The Supreme Court’s language in Mayo also does not justify drawing Section 112(a) fully into the 101 inquiry on “inventive step”:

“We recognize that, in evaluating the significance of additional steps, the s. 101 patent-eligibility inquiry and, say the s. 102 novelty inquiry might sometimes overlap. But that need not always be so. …Section 112 … does not focus on the possibility that a law of nature…that meets these conditions [enablement, WDR] will nonetheless create the kind of risk that underlies the law of nature exception, namely the risk that a patent on the law would significantly impede future innovation.” Slip. op. at 21-22.

Factor 2 of the Memorandum permits an examiner to simply cite to “one or more of the court decisions discussed in MPEP 2106(5)(d)(2) as noting the well-understood, routine, conventional nature of the additional elements.” This section of the MPEP simply lists, broadly, steps such as “detecting DNA or enzymes in a sample”, citing Cleveland Clinic. Can the PTO really intend to take these steps out of context and make them universally conventional?

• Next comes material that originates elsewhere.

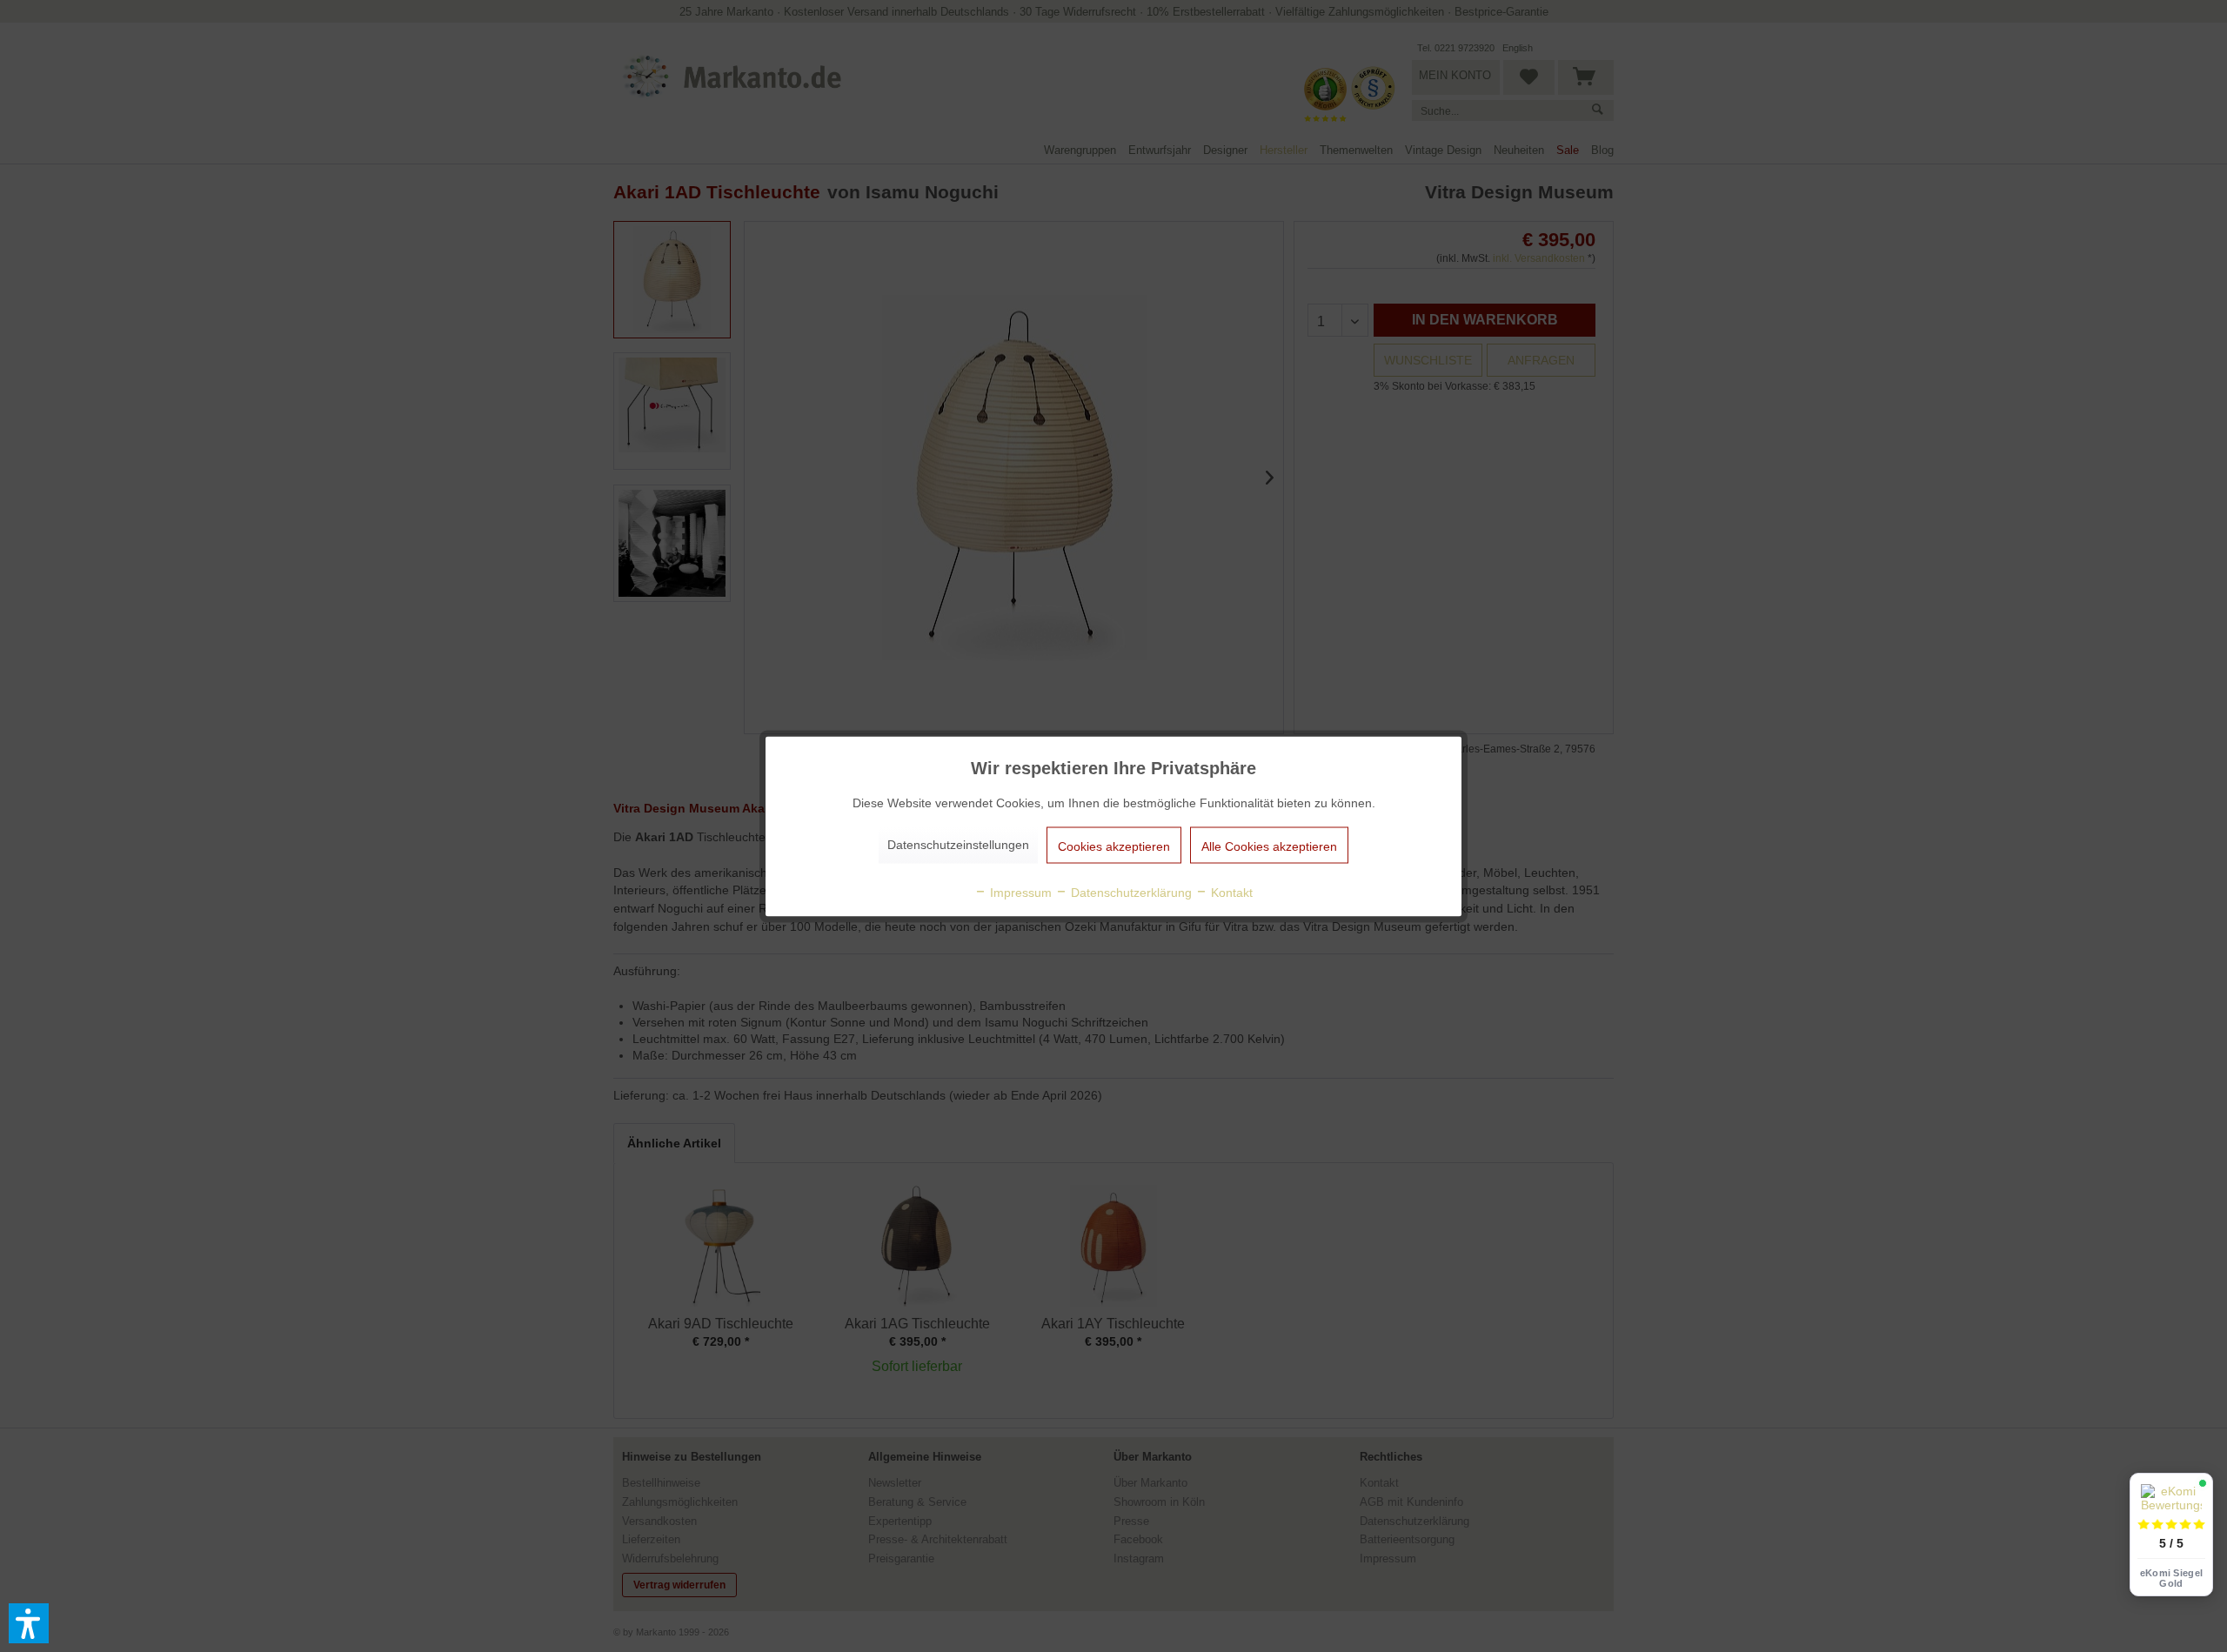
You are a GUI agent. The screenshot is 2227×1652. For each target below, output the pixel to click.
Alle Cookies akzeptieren (1269, 846)
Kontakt (1230, 892)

Factor 4 permits a citation to a publication that “describes the state of the art and discusses what is well-known and in common use in the relevant industry.” There is a valiant attempt to give examples of publications disclosing a claim element that would not meet this requirement. Again, though, there is a statement that a sufficient publication would be one that would demonstrate that the specification of an application meets the requirements of s. 112(a).

Factor 5 simply permits a statement that the examiner can take official notice of the conventionality of the additional elements, based on his/her personal knowledge. Again, the conventionality should be comparable to the types of activity or elements that are so well-known that they do not have to be described in a patent application in order for the specification to meet the requirements of s. 112. However, any examiner who attempts this shortcut faces the requirement to prepare a 104 declaration, and this almost never happens.

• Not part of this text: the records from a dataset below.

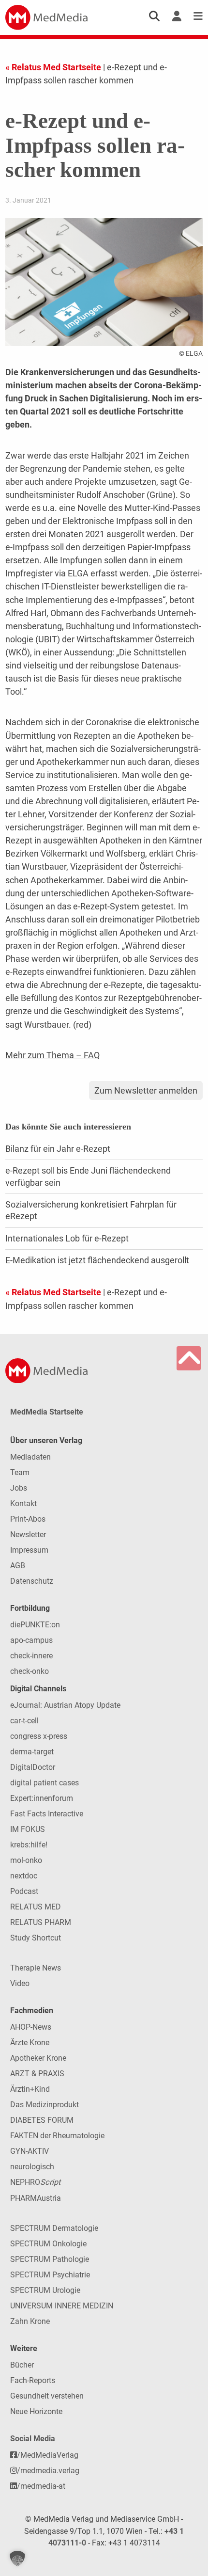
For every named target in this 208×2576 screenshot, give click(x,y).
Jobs (18, 1488)
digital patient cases (44, 1782)
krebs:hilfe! (28, 1844)
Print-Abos (27, 1519)
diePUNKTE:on (35, 1624)
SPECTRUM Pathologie (49, 2259)
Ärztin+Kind (30, 2089)
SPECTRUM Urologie (45, 2290)
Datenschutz (31, 1581)
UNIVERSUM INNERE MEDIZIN (61, 2305)
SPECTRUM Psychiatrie (50, 2274)
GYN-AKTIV (29, 2151)
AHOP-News (30, 2027)
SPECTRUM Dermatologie (54, 2228)
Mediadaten (30, 1457)
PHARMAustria (35, 2198)
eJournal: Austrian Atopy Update (65, 1705)
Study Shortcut (35, 1937)
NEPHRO (35, 2182)
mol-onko (26, 1860)
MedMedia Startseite (46, 1411)
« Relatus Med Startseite (53, 67)
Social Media (32, 2438)
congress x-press (38, 1736)
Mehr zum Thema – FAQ (52, 1055)
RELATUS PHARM (40, 1922)
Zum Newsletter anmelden (145, 1090)
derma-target (32, 1751)
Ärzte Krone (29, 2042)
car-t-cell (24, 1720)
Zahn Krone (30, 2321)
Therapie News (35, 1967)
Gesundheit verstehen (47, 2396)
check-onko (29, 1671)
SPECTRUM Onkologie (48, 2243)
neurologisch (32, 2166)
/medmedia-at (41, 2486)
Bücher (22, 2364)
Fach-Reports (32, 2380)
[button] (17, 2558)
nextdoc (23, 1875)
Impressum (29, 1550)
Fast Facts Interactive (46, 1813)
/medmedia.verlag (48, 2470)
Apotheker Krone (38, 2058)
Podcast (24, 1891)
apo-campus (31, 1640)
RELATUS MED (35, 1906)
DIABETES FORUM (42, 2120)
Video (20, 1983)
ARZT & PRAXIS (37, 2073)
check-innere (31, 1655)
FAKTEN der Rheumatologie (57, 2135)
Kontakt (23, 1503)
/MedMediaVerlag (47, 2455)
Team (20, 1472)
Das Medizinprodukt (44, 2104)
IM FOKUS (27, 1829)
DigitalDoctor (32, 1767)
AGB (17, 1565)
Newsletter (28, 1534)
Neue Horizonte (36, 2411)
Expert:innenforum (41, 1798)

Finally, and oddly, Director Iancu released a Request for Comments on Determining Whether a Claim Elements is [conventional] for the purposes of Subject Matter Eligibility on the same date as the Memorandum was released, and it pretty much repeats the factors discussed above. Just what does the Office plan to do with these comments? I assume that they could alter the revisions in the MPEP promised by the Memorandum, but nothing says so, and we can only hope that this is a chance to make the Office great again.